═════ TEXT SHOWN ═════

Disclosing Legal and Regulatory Shifts

Consistent with disclosure statements filed by several cannabis producers and processing companies, AFC Gamma’s S-11 identified potential changes in the cannabis sector’s legal and regulatory environment as a major risk factor that investors should consider. AFC Gamma identified operations in Arizona, Arkansas, California, Connecticut, Florida, Maryland, Massachusetts, Michigan, Nevada, New Jersey, Ohio, and Pennsylvania, as being especially susceptible to “social, political, and economic risks” related to local laws and regulations. In contrast, major cannabis producer Aphria, Inc. in its July 2020 annual SEC filing, more broadly disclosed legal and regulatory shifts as a risk of operating in its home country, Canada, and abroad.

A Highly Leveraged Industry

AFC Gamma’s S-11 also includes a risk disclosure that “[s]ome of our borrowers may be highly leveraged” and identified potential restrictive covenants as impairing their ability to finance future operations. A December 14, 2020, Seeking Alpha article notes that over a third of  publically-traded U.S. cannabis companies have negative tangible equity, including MedMen whose negative tangible equity is estimated to exceed $364 Million. When commercial leases such as those provided through AFC Gamma are added to the debts of listed cannabis companies, their leverage rises drastically. Aphria Inc.’s most recent annual SEC filing also mentions potential undercapitalization as a material risk.

═════ RAW DATA ═════

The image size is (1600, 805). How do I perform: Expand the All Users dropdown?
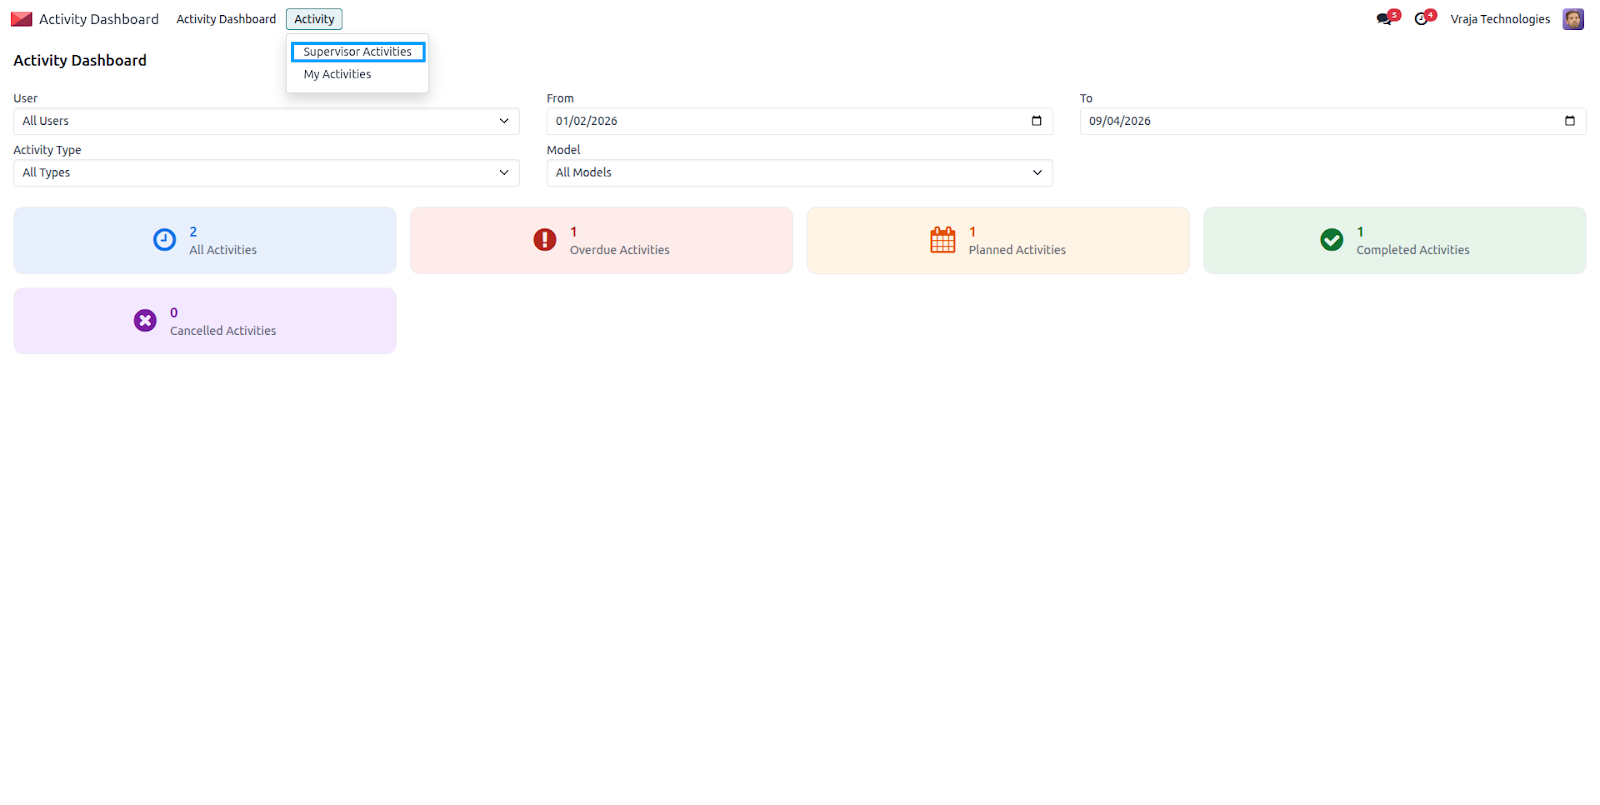point(266,121)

═════

- _EXERCISE 1_
Answer these from the text on cannabis industry risk disclosures, one answer per line:
(a) In what month and year did Aphria, Inc. file the annual SEC filing mentioned?
(b) What is the date of the Seeking Alpha article?
(c) MedMen's negative tangible equity is estimated to exceed what amount?
- _EXERCISE 2_
In the text on cannabis industry risk disclosures, copy out everything from "Disclosing Legal and" down to "Canada, and abroad.", renaming "investors" as "shareholders".
- _EXERCISE 3_
Carry the text on cannabis industry risk disclosures further with one more short paragraph after its last sentence.

- _EXERCISE ANSWER 1_
(a) July 2020
(b) December 14, 2020
(c) $364 Million

- _EXERCISE ANSWER 2_
Disclosing Legal and Regulatory Shifts

Consistent with disclosure statements filed by several cannabis producers and processing companies, AFC Gamma’s S-11 identified potential changes in the cannabis sector’s legal and regulatory environment as a major risk factor that shareholders should consider. AFC Gamma identified operations in Arizona, Arkansas, California, Connecticut, Florida, Maryland, Massachusetts, Michigan, Nevada, New Jersey, Ohio, and Pennsylvania, as being especially susceptible to “social, political, and economic risks” related to local laws and regulations. In contrast, major cannabis producer Aphria, Inc. in its July 2020 annual SEC filing, more broadly disclosed legal and regulatory shifts as a risk of operating in its home country, Canada, and abroad.

- _EXERCISE ANSWER 3_
Reliance of Government Licensing

Another risk addressed in AFC Gamma’s S-11 is its and its borrowers’ reliance on various government licenses in order to fund operations and sell products and services, which licenses may not be renewed or extended by regulators . A similar risk factor appears in Hexo Corp.’s annual SEC statement from October 2020, which mentions that Hexo depends on regulatory approvals and licenses along each step of the supply line, from manufacturing, to storage, selling, and even disposal of cannabis. Hexo Corp is a Canada-based producer of retail cannabis goods listed on the New York Stock Exchange.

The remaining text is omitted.